Ingredients:

  • 1.5 lbs Fresh Cod Fillets, cut into 4 equal portions
  • 3 tbsp Extra Virgin Olive Oil
  • 2 tbsp Fresh Lemon Juice
  • 4 cloves Garlic, minced
  • 1 tsp Dried Oregano
  • 0.5 tsp Smoked Paprika
  • 0.5 tsp Sea Salt
  • 0.25 tsp Cracked Black Pepper
  • 1 cup Cherry Tomatoes, halved
  • 0.5 cup Kalamata Olives, pitted and halved
  • 0.5 small Red Onion, thinly sliced
  • 0.25 cup Feta Cheese, crumbled
  • 2 tbsp Fresh Parsley, chopped

Instructions:

  1. Preheat your oven to 400°F (200°C).
  2. In a small mixing bowl, whisk together the extra virgin olive oil, fresh lemon juice, minced garlic, dried oregano, smoked paprika, sea salt, and black pepper until the mixture becomes a thickened, opaque emulsion.
  3. Pat the cod fillets bone-dry with paper towels.
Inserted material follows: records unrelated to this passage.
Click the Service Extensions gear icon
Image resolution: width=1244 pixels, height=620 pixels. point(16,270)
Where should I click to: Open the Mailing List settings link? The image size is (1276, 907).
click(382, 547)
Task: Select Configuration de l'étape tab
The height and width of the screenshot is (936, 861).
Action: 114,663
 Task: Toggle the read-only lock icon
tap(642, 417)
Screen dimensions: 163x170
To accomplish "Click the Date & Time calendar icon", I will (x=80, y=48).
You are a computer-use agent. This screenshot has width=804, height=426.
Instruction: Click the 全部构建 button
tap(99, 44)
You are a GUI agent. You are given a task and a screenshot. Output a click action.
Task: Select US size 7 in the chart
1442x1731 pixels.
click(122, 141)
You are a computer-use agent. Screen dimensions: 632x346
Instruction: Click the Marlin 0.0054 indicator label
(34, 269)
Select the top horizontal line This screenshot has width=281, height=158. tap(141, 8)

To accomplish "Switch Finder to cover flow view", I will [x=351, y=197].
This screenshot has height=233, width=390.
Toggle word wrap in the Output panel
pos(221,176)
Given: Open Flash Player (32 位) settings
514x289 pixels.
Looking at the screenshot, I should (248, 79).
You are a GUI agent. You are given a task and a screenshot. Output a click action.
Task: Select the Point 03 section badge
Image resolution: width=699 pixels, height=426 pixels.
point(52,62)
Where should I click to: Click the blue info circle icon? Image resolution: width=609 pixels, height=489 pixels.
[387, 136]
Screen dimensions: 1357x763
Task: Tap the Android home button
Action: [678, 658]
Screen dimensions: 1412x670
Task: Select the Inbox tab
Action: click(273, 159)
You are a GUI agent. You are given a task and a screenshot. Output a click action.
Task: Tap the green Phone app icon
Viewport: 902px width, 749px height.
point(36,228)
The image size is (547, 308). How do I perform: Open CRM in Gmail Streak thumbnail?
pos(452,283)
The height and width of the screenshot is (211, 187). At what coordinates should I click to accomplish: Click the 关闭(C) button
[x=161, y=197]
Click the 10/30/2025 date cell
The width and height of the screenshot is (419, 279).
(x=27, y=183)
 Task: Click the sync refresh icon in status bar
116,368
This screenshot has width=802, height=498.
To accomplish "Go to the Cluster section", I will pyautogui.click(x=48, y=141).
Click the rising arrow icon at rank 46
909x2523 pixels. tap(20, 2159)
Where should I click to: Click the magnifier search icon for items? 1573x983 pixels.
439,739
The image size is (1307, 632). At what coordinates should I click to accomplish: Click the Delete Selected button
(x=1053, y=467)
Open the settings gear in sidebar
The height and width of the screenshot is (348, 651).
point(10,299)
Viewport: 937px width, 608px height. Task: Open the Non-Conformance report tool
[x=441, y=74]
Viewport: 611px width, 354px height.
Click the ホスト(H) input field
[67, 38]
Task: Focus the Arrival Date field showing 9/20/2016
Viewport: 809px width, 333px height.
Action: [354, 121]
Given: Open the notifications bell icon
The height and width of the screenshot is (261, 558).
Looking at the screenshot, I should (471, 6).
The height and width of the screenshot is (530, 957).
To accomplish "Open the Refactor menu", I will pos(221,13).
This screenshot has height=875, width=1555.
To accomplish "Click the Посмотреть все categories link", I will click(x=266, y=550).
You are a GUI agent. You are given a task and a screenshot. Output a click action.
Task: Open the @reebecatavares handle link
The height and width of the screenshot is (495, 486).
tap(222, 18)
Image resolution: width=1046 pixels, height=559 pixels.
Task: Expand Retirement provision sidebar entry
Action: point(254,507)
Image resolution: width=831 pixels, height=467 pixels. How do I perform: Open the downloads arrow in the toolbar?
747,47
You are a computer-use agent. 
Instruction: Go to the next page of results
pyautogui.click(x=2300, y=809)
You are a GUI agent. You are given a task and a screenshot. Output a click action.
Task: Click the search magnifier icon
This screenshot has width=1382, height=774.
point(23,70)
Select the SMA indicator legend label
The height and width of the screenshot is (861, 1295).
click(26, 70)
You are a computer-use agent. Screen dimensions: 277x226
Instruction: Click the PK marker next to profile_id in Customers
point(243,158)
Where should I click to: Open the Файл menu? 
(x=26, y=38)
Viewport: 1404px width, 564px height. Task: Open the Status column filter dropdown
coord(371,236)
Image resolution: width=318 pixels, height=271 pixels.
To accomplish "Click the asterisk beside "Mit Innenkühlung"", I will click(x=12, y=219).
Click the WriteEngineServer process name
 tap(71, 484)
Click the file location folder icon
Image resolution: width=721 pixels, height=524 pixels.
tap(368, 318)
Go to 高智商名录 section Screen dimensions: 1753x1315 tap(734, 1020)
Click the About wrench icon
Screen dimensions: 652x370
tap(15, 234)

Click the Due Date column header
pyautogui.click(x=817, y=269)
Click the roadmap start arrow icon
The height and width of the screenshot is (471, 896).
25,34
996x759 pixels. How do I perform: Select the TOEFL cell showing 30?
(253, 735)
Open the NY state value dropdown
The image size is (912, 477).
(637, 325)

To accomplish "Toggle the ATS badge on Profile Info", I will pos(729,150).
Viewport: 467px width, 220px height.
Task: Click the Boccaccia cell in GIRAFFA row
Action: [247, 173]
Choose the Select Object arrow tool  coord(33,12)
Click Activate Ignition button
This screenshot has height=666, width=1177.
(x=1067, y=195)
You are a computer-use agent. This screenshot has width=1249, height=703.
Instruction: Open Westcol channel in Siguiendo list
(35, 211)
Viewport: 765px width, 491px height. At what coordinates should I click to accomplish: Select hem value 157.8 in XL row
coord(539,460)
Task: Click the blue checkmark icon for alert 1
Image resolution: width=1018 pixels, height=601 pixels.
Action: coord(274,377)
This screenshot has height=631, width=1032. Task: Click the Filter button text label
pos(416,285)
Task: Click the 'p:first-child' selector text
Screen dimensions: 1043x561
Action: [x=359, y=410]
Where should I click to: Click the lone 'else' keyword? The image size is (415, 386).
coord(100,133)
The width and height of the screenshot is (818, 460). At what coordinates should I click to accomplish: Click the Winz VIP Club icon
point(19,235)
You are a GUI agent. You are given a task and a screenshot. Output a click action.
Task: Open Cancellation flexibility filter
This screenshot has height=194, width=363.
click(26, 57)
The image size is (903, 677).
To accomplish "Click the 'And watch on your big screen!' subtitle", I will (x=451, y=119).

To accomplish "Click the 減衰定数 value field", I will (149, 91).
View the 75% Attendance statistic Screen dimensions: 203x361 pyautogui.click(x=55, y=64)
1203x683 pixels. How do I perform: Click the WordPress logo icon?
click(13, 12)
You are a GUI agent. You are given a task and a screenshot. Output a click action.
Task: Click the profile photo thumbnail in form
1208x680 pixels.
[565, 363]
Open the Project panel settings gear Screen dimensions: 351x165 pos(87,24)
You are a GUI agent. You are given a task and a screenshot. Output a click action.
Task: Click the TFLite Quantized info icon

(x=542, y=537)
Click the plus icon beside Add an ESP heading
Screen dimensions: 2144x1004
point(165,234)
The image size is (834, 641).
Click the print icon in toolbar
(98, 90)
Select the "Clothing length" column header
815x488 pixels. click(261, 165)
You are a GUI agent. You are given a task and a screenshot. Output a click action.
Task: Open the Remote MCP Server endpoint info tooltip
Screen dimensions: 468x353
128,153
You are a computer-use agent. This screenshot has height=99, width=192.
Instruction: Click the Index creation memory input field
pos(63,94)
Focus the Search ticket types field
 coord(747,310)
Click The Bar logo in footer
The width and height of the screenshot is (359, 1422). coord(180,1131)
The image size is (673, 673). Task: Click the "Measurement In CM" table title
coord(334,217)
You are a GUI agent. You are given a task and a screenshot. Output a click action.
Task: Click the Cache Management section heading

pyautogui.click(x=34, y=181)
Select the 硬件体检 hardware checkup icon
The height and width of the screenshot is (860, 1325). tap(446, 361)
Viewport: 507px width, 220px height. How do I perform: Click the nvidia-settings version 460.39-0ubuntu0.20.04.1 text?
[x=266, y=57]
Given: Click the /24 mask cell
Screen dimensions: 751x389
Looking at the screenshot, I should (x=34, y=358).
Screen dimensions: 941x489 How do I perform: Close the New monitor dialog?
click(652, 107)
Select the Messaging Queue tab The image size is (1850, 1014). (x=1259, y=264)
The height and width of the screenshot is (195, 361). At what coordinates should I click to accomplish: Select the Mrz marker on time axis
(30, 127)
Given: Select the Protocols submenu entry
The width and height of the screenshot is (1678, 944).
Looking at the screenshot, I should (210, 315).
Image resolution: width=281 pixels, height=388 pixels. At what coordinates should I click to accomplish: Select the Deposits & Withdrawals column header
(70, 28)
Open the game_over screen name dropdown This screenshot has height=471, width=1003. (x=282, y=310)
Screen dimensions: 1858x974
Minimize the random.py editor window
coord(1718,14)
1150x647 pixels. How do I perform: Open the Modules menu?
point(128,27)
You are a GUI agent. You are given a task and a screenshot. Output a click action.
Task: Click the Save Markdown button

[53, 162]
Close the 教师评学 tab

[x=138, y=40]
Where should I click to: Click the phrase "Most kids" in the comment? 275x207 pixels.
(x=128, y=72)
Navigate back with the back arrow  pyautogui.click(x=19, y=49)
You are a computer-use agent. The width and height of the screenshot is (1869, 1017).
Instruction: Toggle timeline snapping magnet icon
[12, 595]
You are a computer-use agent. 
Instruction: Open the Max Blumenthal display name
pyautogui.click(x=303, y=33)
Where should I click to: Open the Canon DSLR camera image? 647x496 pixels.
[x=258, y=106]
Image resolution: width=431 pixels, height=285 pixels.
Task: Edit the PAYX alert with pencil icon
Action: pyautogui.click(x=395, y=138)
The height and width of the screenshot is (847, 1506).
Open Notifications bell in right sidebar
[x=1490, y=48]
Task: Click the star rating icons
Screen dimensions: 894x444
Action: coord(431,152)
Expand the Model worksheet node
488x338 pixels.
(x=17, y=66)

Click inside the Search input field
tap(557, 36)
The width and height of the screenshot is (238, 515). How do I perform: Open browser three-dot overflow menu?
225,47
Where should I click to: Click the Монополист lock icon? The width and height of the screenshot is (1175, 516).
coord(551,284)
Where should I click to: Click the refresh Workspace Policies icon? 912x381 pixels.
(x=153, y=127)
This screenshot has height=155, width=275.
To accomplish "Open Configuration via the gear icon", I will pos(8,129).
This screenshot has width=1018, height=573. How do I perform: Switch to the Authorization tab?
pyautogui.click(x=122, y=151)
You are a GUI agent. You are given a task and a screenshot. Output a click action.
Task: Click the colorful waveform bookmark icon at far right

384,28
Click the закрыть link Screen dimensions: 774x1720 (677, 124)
Place them in the center of a large rimmed sheet pan or ceramic baking dish.
  4. Arrange the halved cherry tomatoes, Kalamata olives, and sliced red onions around the fish fillets.
  5. Drizzle the lemon-garlic emulsion evenly over the fish and the vegetable medley. Toss the vegetables slightly to ensure they are coated.
  6. Bake for 12-15 minutes, or until the fish reaches an internal temperature of 140°F (60°C) and the tomatoes have begun to burst.
  7. Remove from the oven and top with crumbled feta cheese. Let the dish rest for 5 minutes to allow carry-over cooking to reach 145°F (63°C). Garnish with fresh parsley before serving.